## [PROVIDED INFORMATION]
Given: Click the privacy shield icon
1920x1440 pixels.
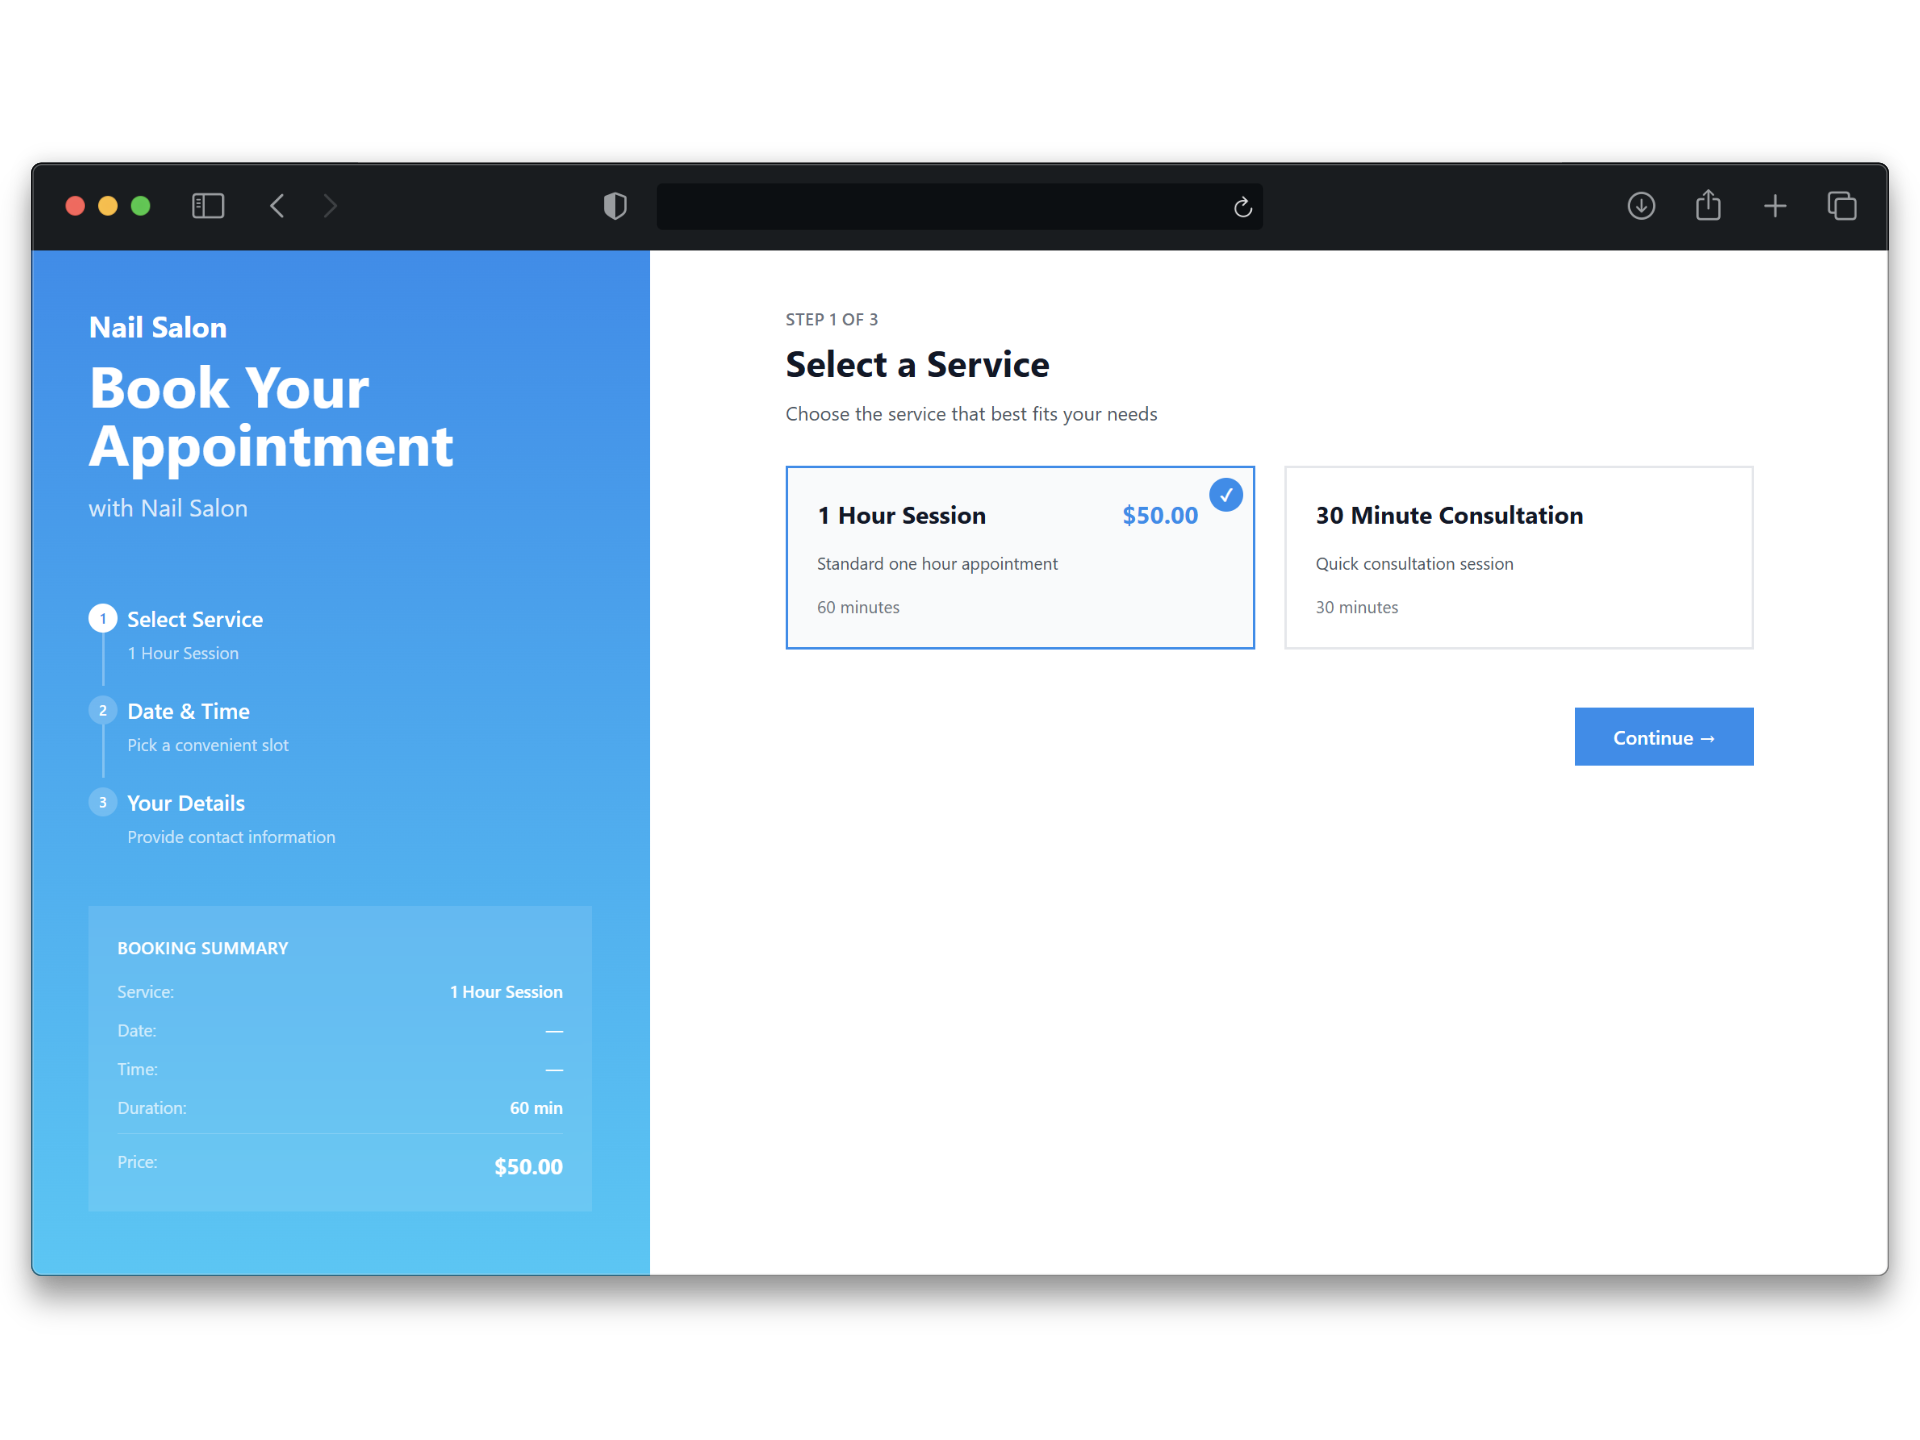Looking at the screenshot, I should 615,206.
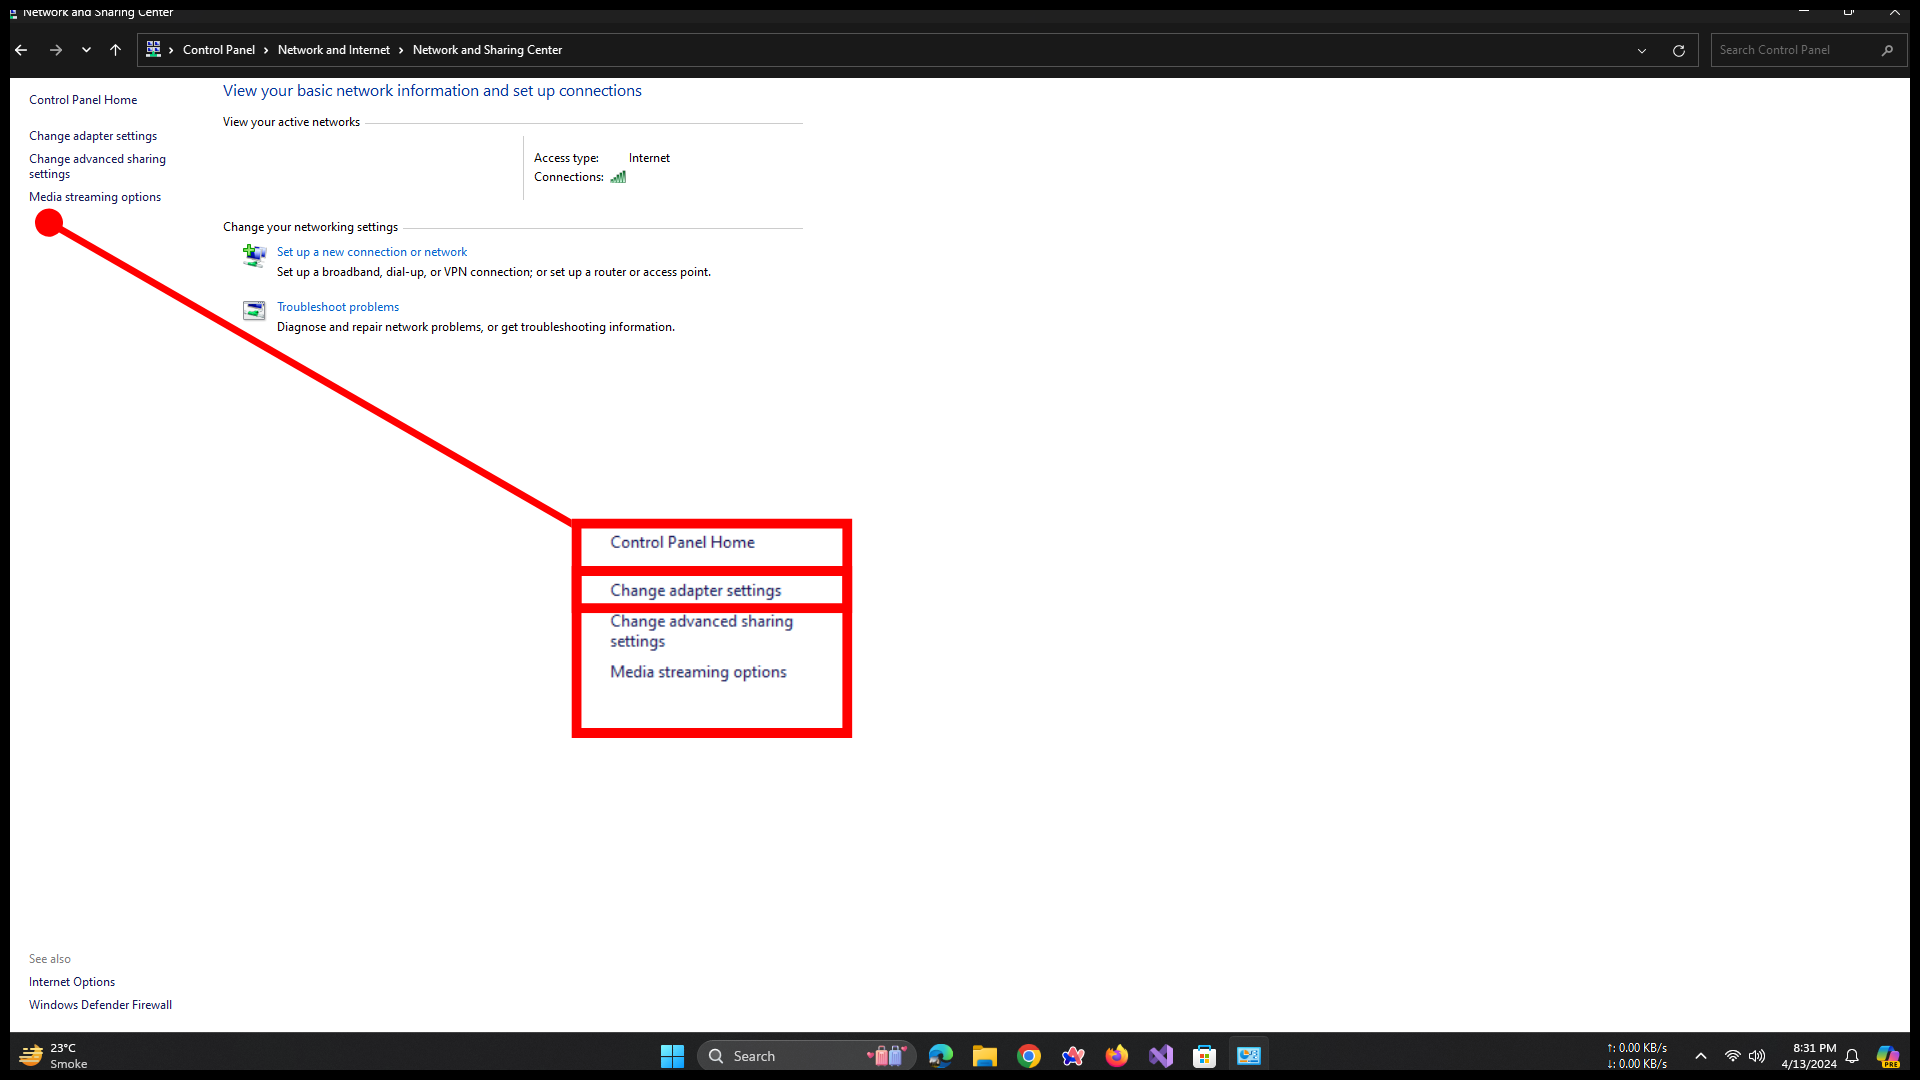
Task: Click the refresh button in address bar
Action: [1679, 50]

## [WHAT YOU ARE ASKED TO DO]
Your answer must be the records above, copied exactly, with no pictures.

## [ANSWER FOR THE TASK]
Given: Click the privacy shield icon
1920x1440 pixels.
Looking at the screenshot, I should 615,206.
Task: Click the refresh button in address bar
Action: [1679, 50]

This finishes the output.